What about you.... do you try lots of authors or stick to those you know?

Sunday, February 14

Stop Press!!!!!!

In March it's three years since we started Teen Fiction Cafe. So many exciting things have happened to all of us and we want to share them with you.

Make sure you visit from 1st March onwards because for two weeks we plan to PARTY!!!!!

And there will be lots of fabulous prizes up for grabs!

Wednesday, February 10

Let Women Jump

Our subject this week blogs and websites. With the Olympics about to begin, I'd like to highlight a new website for you all to check out. (Well, okay, it's not new; it's redesigned.)

Here's the link: wsjusa.com

And here's the story: During the 2006 Olympics in Torino, I was researching women's ski jumping for my book, SASS: THE FINNISH LINE, and happened to contact the kind people at Women's Ski Jump, USA for help. Until that time, I hadn't realized that women ski jumpers were not allowed to compete in the Olympics. I couldn't believe it. What century were we living in? Since that time, I've had a chance to meet the athletes featured in this MSN piece (below) and watch them in action. Sadly, I've also watch them have to fight for the right to be included in competition for the 2010 Vancouver games. They fought hard. They fought fair. But once again, the IOC voted not to include a women's ski jumping event this year. For some of the athletes - such as world champion Lindsay Van who holds the hill record at Whistler, where the Olympics will be held - the decision may have killed any hope of Olympic competition. For the sport, it means a sad lack of sponsors and a shrinking number of new athletes willing to give ski jumping a try, considering that they may never get to compete in their sport on an Olympic stage.

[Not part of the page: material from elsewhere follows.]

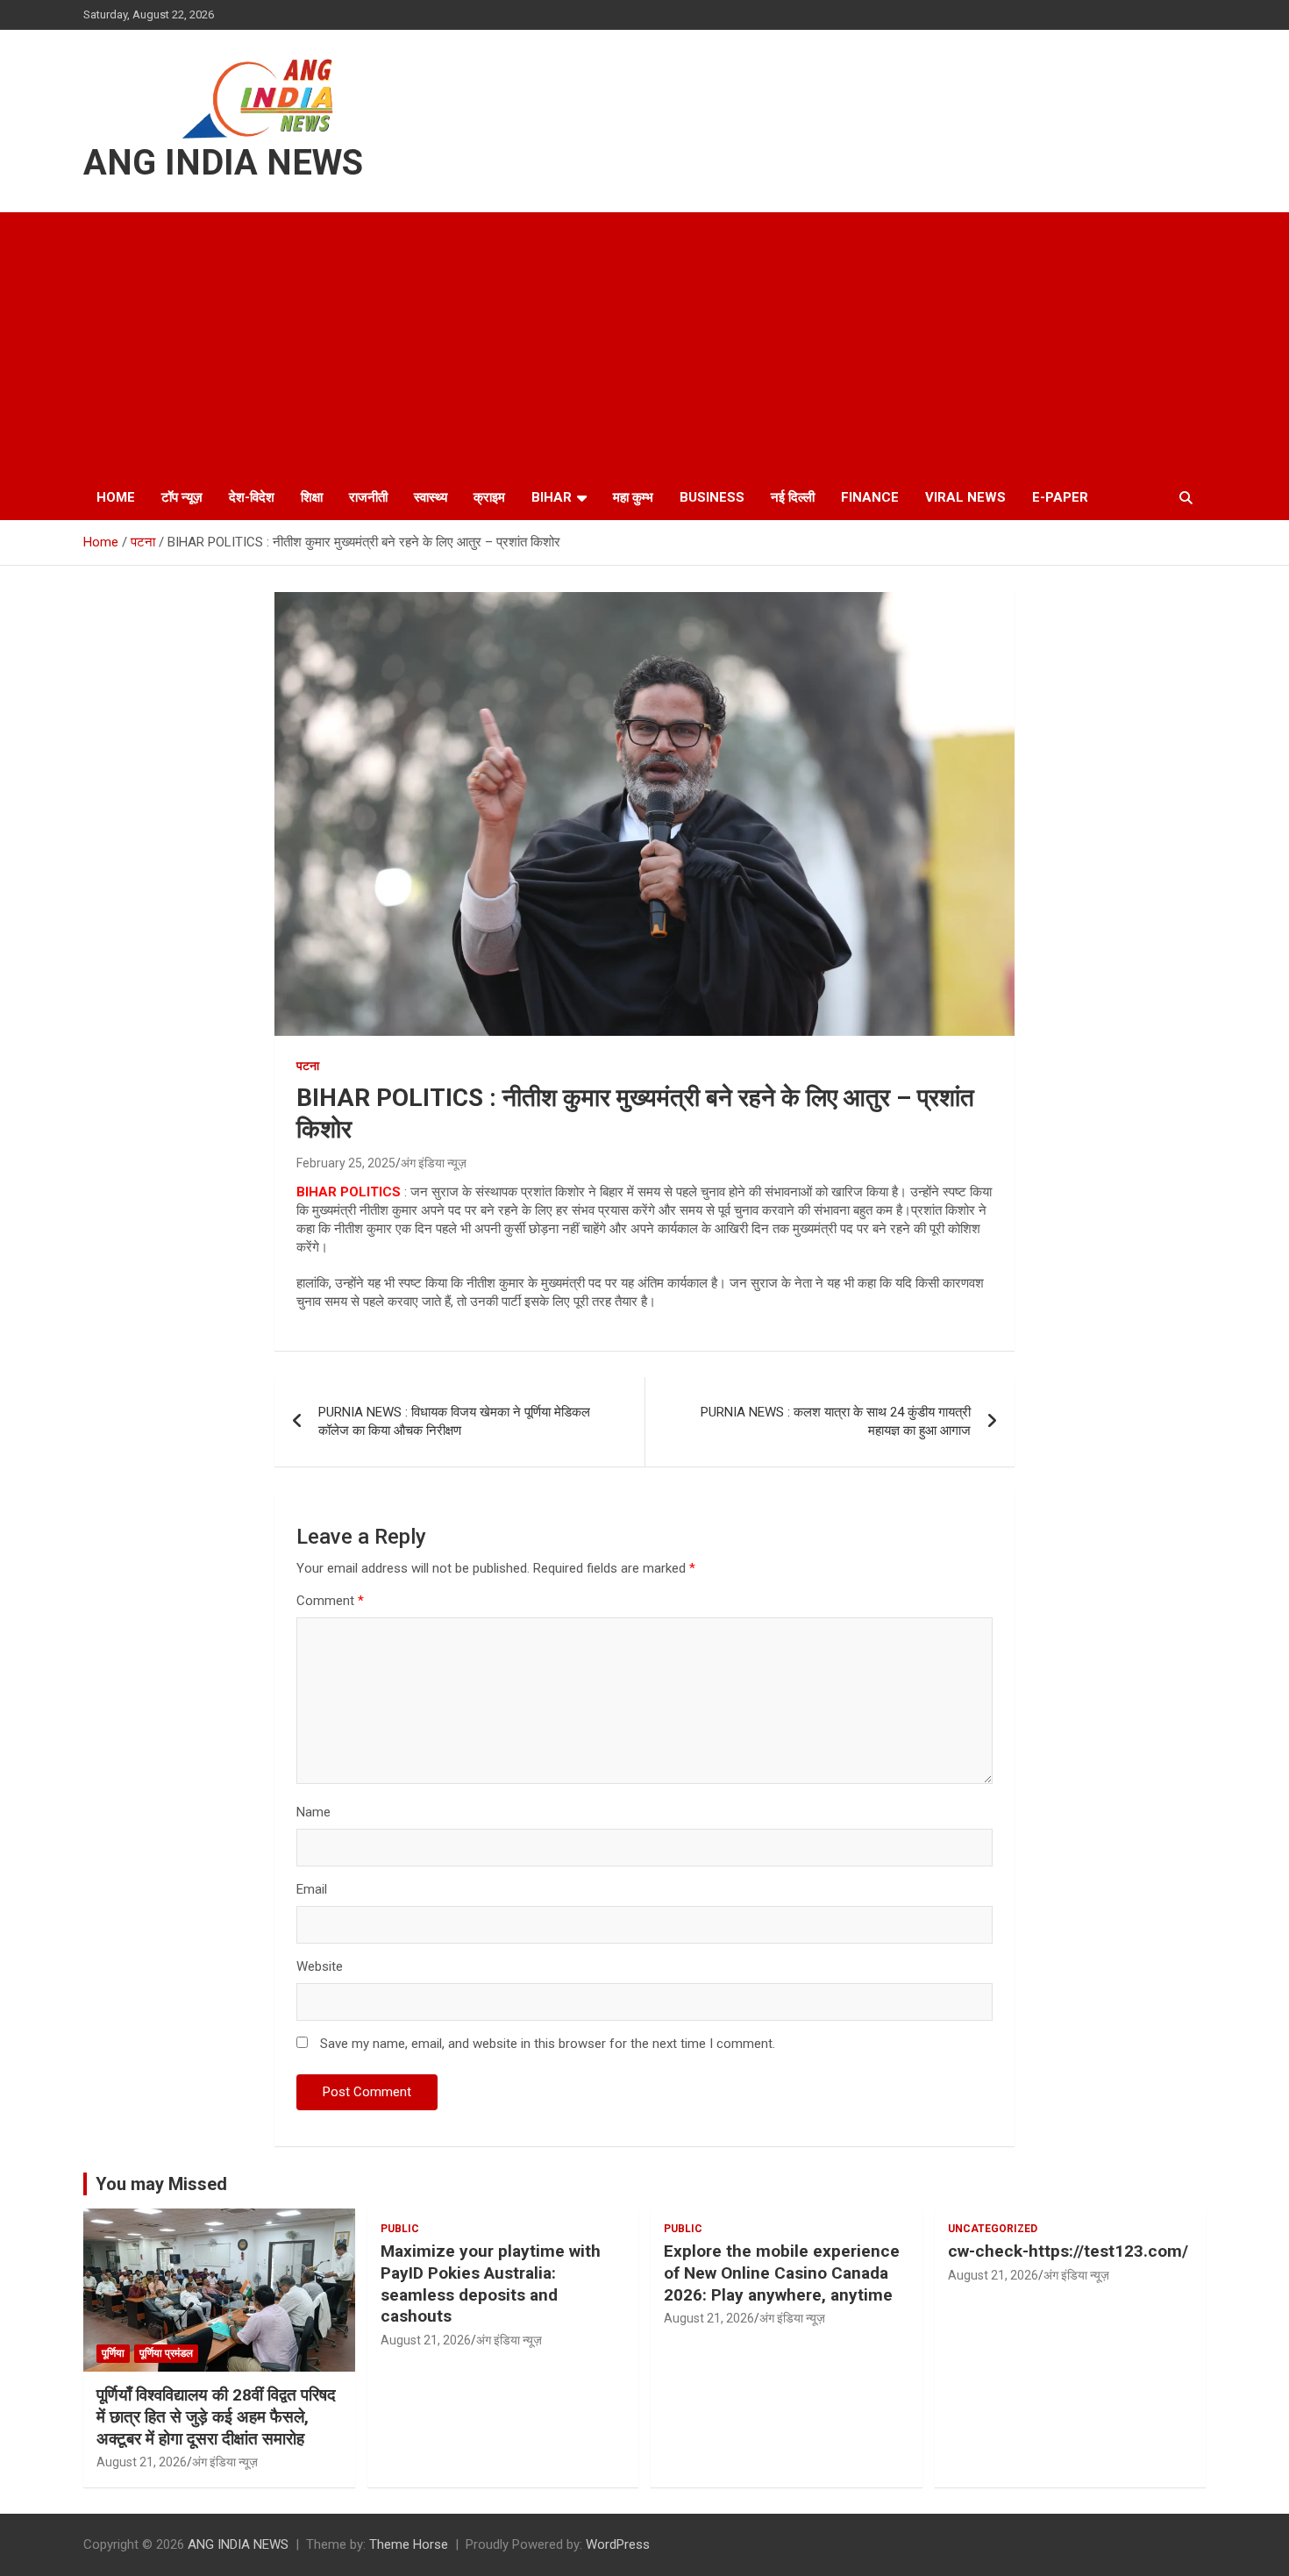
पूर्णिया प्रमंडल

The website features a petition you can sign to show your support for the women jumpers. Please sign it if you feel so inclined.

You can read more about the bid for a women's jump event in today's WSJ article here.

Here's the MSN video:

Visit msnbc.com for breaking news, world news, and news about the economy

Tuesday, February 9

Oh My Blog

So this week at TFC it's all about blogs and websites. Hmmm, okay, so this could be a problem because I sort of have an awful confession to make. I'm over it. All of it. In fact apart from my cute blog post title (and you must admit that it is cute) , I've got nothing.

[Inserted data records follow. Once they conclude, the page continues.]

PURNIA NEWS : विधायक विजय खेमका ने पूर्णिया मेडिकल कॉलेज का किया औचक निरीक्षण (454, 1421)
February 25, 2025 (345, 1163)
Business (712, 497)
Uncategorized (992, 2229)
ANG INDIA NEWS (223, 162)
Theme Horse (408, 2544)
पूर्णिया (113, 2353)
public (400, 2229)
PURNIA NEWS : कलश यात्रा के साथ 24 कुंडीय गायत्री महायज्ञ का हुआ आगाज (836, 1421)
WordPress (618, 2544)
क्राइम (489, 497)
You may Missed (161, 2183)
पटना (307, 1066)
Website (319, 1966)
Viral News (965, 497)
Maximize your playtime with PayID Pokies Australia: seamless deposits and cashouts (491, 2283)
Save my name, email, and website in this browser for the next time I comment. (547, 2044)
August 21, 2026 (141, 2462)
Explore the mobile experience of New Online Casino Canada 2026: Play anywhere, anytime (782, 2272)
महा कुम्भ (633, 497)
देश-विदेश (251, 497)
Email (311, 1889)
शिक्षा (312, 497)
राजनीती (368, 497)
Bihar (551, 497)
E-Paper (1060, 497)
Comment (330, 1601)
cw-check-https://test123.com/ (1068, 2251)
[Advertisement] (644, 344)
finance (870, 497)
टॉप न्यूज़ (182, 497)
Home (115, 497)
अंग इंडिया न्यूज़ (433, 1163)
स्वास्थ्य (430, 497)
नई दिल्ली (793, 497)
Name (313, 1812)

You see for the last few months this terrible malady has been falling over me. I like to call it blogitis. Anyway, anyone who is suffering from blogitis will know what it means. Basically whenever I go to blog, I've got nothing to say. Nope, not a word. Even worse, I can hardly bring myself to read other blogs either. For a long time I thought it was because of my incredibly lazy nature, but honestly, I think it's more than that. I've been blogging and blog-reading for about five years now and I feel all blogged out. Hence the blogitis.

Also, will it sound like treason if I admit that I think it's all Twitter's fault? I don't even want to like Twitter (part of blogitis symptoms you understand) but there is something so appealing about the prospect of only having to write in small, bite-sized chunks that I can still manage it. But right now, all my other Internet stuff is a bit of a struggle (okay and when I say struggle, I actually mean non-existent).

So what about everyone else. Any blogitis sufferers out there? If so, should I be worried? Is this something that will go away or am I going to be a blog leper forever more?

Monday, February 8

Fashion Week: Extremes

It's Fashion Week at TFC (okay, last week was Fashion Week, but I'm late!). Anyway, I work closely with the fashion industry for my magazine jobs, and I'm always astounded at how night-and-day my two careers are.

So, when I'm a magazine editor, I look something like this (note ridiculously large sunglasses and vintage Oscar de la Renta heels in grass--silly):


And when I'm an author, this is me (unbrushed hair, fleece, general lack of make-up):


They're both me, in a weird way. Though I wear fewer heels than I used to (those things HURT!).

Does anyone else have two (or more) fashion personalities?